- [REQUIREMENT]: Return, without pictures, the lines from the start of the data through the one that contains "Task: Expand the caret beside Solutions".
#####
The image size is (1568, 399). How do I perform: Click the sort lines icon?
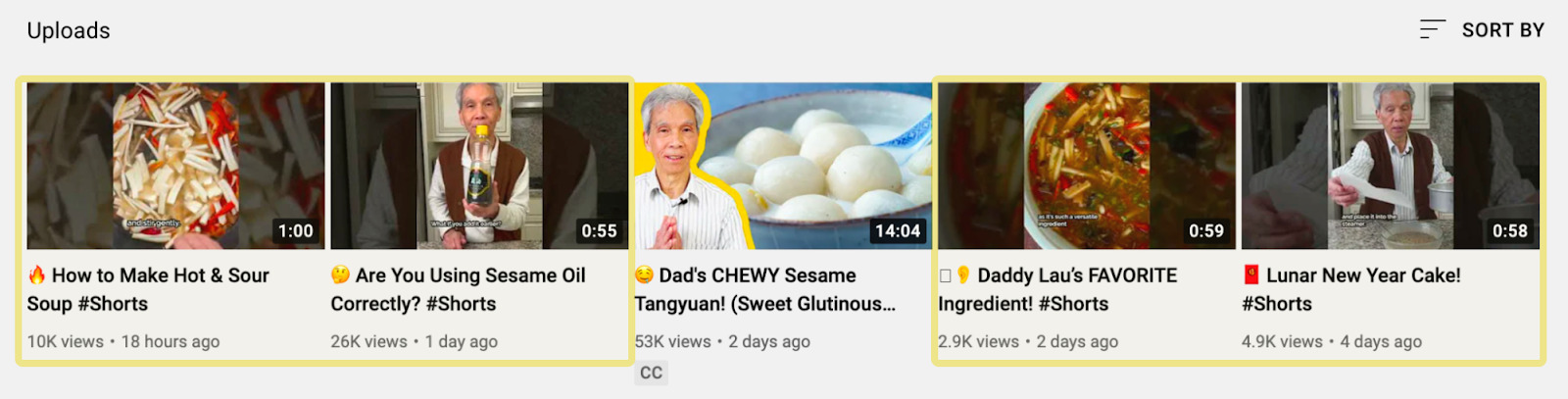pos(1433,29)
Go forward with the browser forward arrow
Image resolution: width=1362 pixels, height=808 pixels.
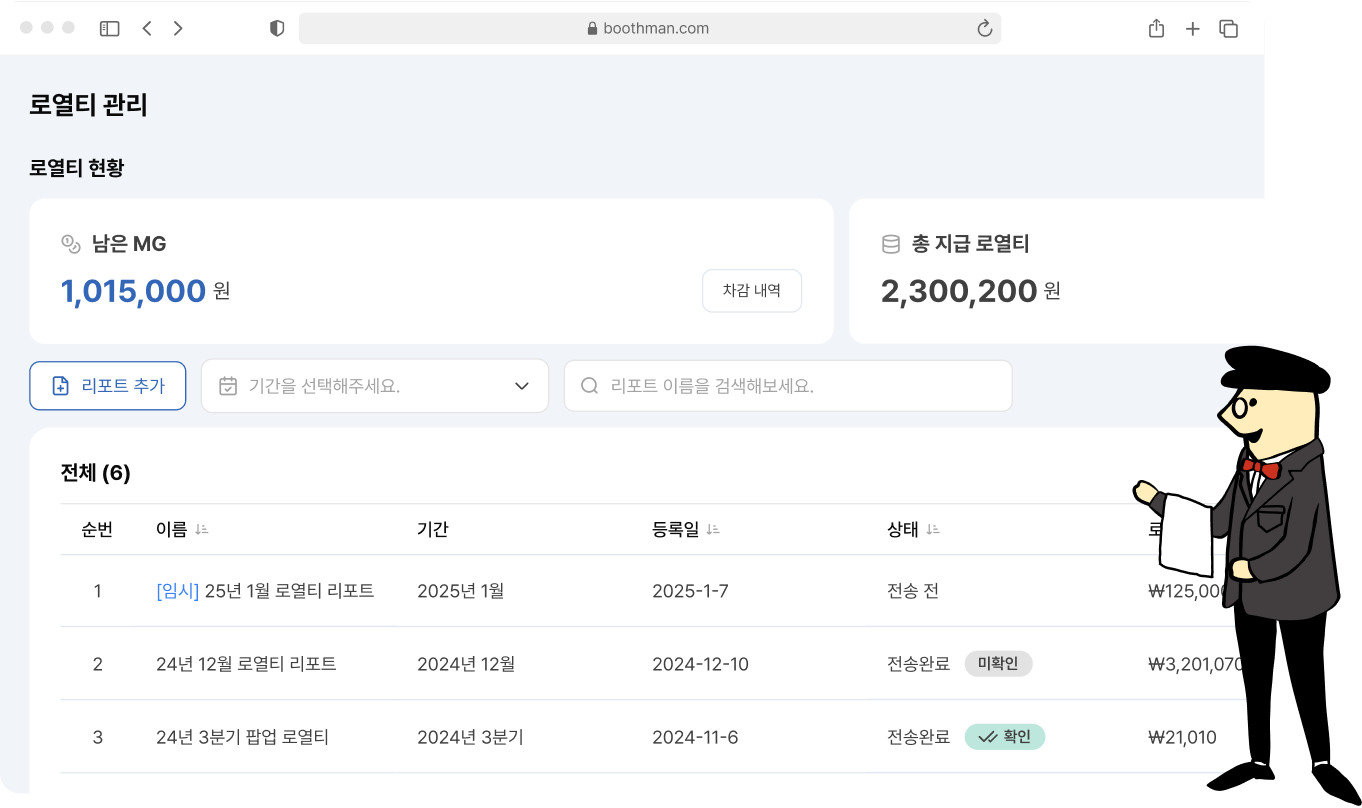(x=178, y=29)
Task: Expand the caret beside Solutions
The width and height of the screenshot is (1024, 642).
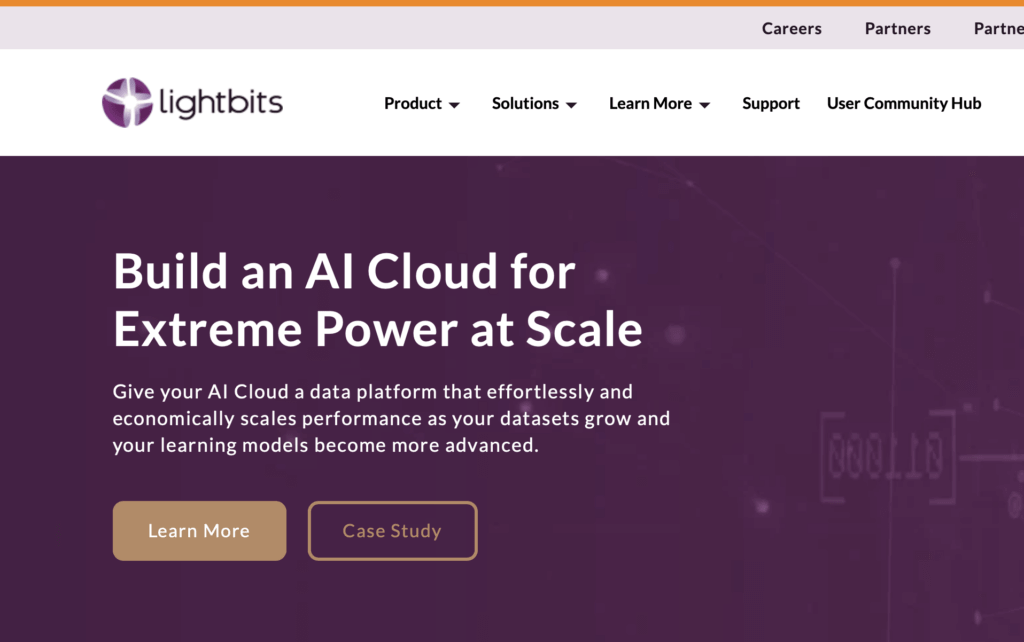Action: [571, 105]
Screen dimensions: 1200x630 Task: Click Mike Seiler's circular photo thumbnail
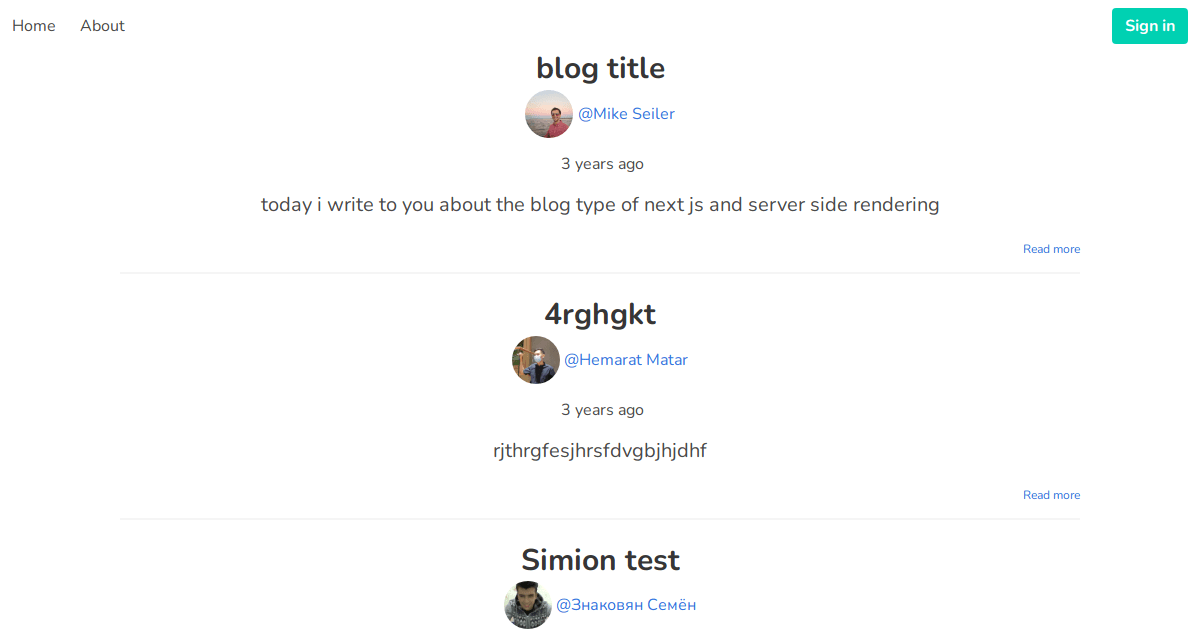point(549,113)
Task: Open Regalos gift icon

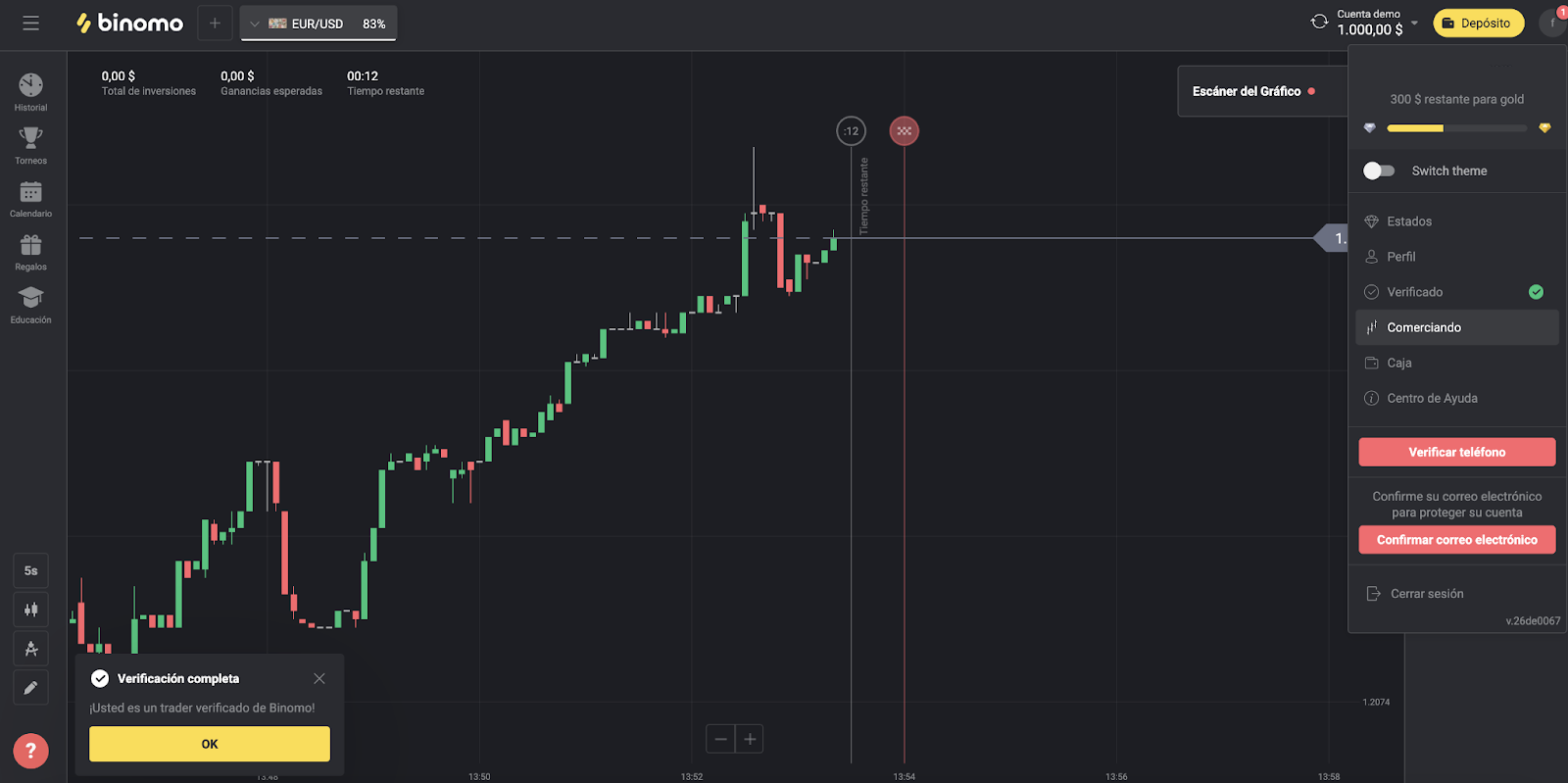Action: click(30, 246)
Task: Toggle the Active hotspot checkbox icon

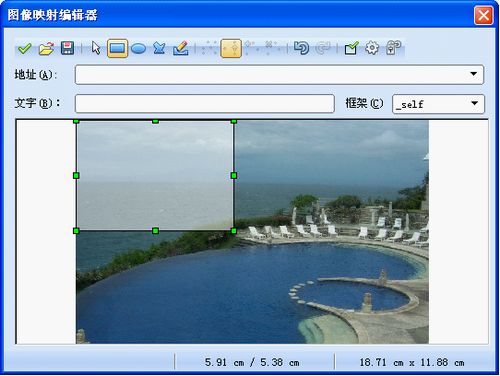Action: [351, 48]
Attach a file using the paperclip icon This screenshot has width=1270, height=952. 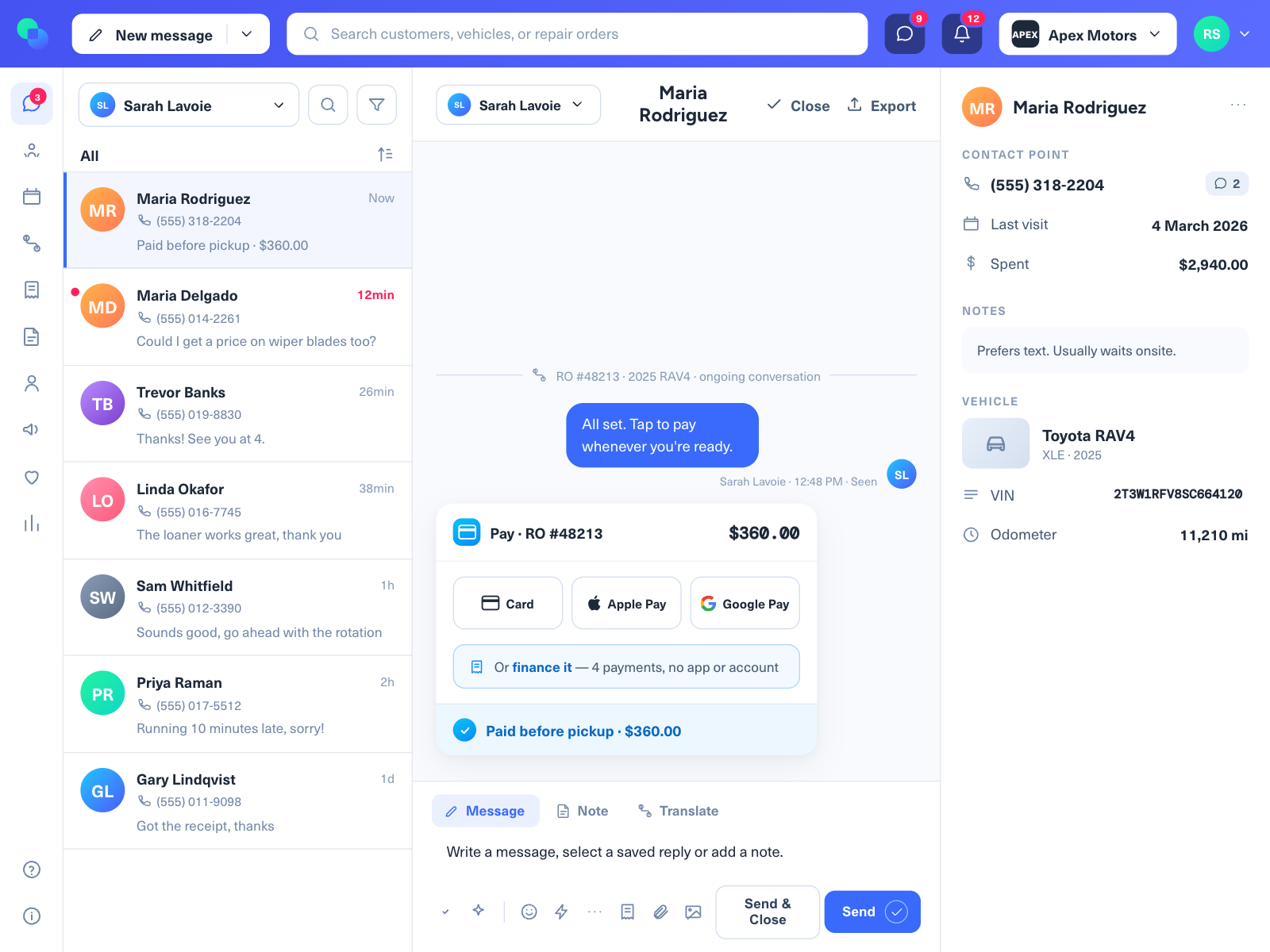[x=660, y=912]
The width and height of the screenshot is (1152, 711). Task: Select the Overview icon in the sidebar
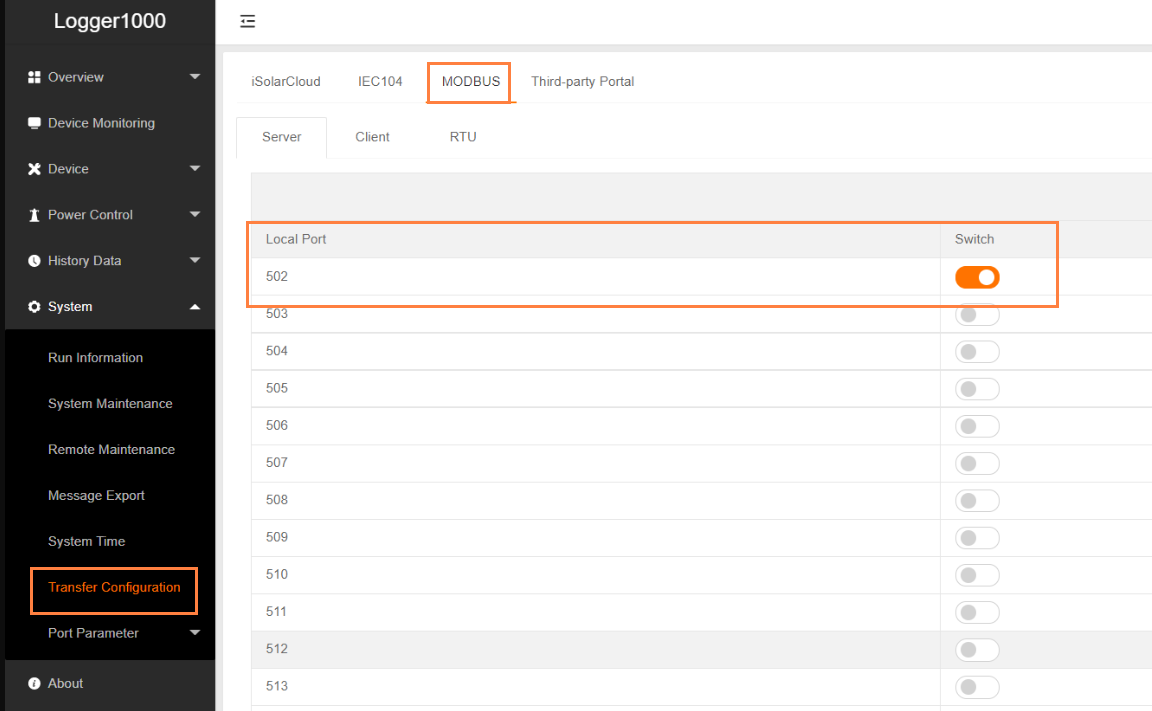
#####
- [RESULT OF THE EXERCISE]:
The image size is (1568, 399). How do I perform: Click the sort lines icon?
pos(1433,29)
Go forward with the browser forward arrow
Image resolution: width=1362 pixels, height=808 pixels.
(x=178, y=29)
Task: Expand the caret beside Solutions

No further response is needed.